ACTION ITEM A
Please answer these questions from the news report on Czech refugee quotas:
(i) Which four EU member countries oppose the refugee quotas?
(ii) How many refugees would Jean-Claude Juncker's proposal redistribute across Europe?
(iii) What share of Czechs supported Zeman's views of migration in a recent opinion poll?
ACTION ITEM B
Extend the news report on Czech refugee quotas, picking up after its final sentence.

PASSAGE PROVIDED
Prague, Sept 11 (CTK) – The Czech Republic is getting into isolation in the European Union due to its rejection of the quotas for the redistribution of refugees, Justice Minister Robert Pelikan (ANO), the only government member supporting the quotas, told daily Hospodarske noviny (HN) Friday.

“When I read foreign press and talk to my European colleagues, I have the feeling that we are getting into a big isolation. The situation has changed and we should react to it,” Pelikan said.

The Czech Republic, Hungary, Poland and Slovakia are the only EU member countries that oppose the refugee quotas, the paper writes.

Pelikan called on the government to support the mandatory quotas proposed by the European Commission, but all the other ministers voted for the rejection of the quotas.

Pelikan believes that inflexibility of the Czech foreign policy may be the reason.

“It seems to me that many people who did not show it in the vote have some doubts and do not feel comfortable in the position that we are currently defending,” he said about the Czech cabinet’s negative stance on the quotas.

ANO leader Andrej Babis calls for the closing of the Schengen external borders, and Pelikan said his position is not very different from this.

Pelikan said he, too, would like the EU external border to be under control. “An accommodating approach inside the EU must be connected with the control of the border and the spontaneous and illegal migration streams, which are actually dangerous for the refugees, should be replaced by a totally organised migration,” he said.

Czech President Milos Zeman said the refugees were not invited to the country and should leave. Zeman said EC President Jean-Claude Juncker’s proposal for the redistribution of 160,000 refugees across Europe was nonsense. A recent opinion poll showed that 71 percent of Czechs supported Zeman’s views of migration.

Pelikan said Zeman’s statements were no surprise for him.

He indicated that the public opinion can be shaped and should not be decisive for politicians.

Pelikan said people will be xenophobic if politicians use a xenophobic tone as xenophobia is nothing but fear of the unknown. “However, if we appeal on their compassion and solidarity, which is something everybody can feel, the people will show solidarity,” he said.

SOURCE MATERIAL
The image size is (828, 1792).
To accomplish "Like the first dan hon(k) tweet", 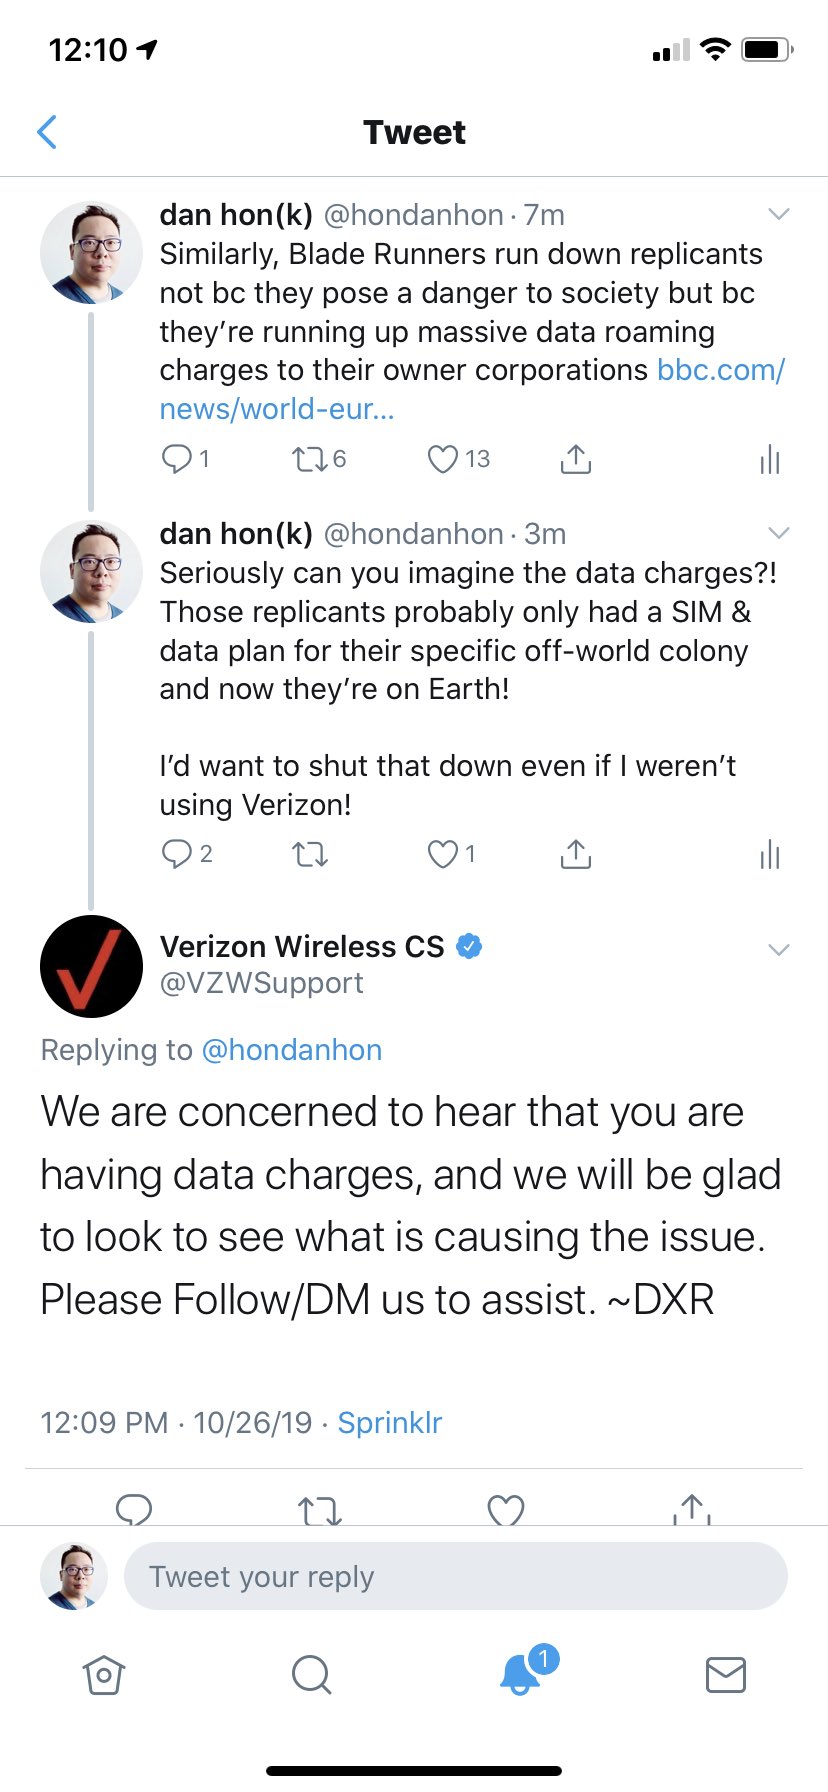I will tap(443, 459).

TASK OUTPUT A
(i) The Czech Republic, Hungary, Poland and Slovakia.
(ii) 160,000.
(iii) 71 percent.

TASK OUTPUT B
He said people in Germany feel euphoria that they are able to help.

Pelikan said his visit to a refugee facility in Vysni Lhoty was a sad experience. The immigrants were locked up in the facility for many days and they don’t know what is going to happen, he added.

The 35-year-old Pelikan said his more accommodating approach to refugees may be connected with the fact that he is more cosmopolitan than the older generation.

He said he travelled over Iran, Morocco and India. “I was in some more exotic foreign countries and nobody ever treated me badly there and so it seems that I lost the fear that many people have,” he told HN.

Pelikan said he considers the migrants an opportunity to occupy the vacant job positions. “Europe including the Czech Republic has a lack of workforce thanks to the boom. I can see no reason why those who want to work should not be accepted,” he said.

Pelikan said it seems pointless to make big difference between refugees fleeing war and economic migrants.

“If somebody is ready to undertake a journey during which they repeatedly risk their lives, they deserve our attention because they prove that the situation in their home countries is desperate. Is it really so important to distinguish whether the situation is desperate because of shooting or because there is nothing to eat?” Pelikan told the paper.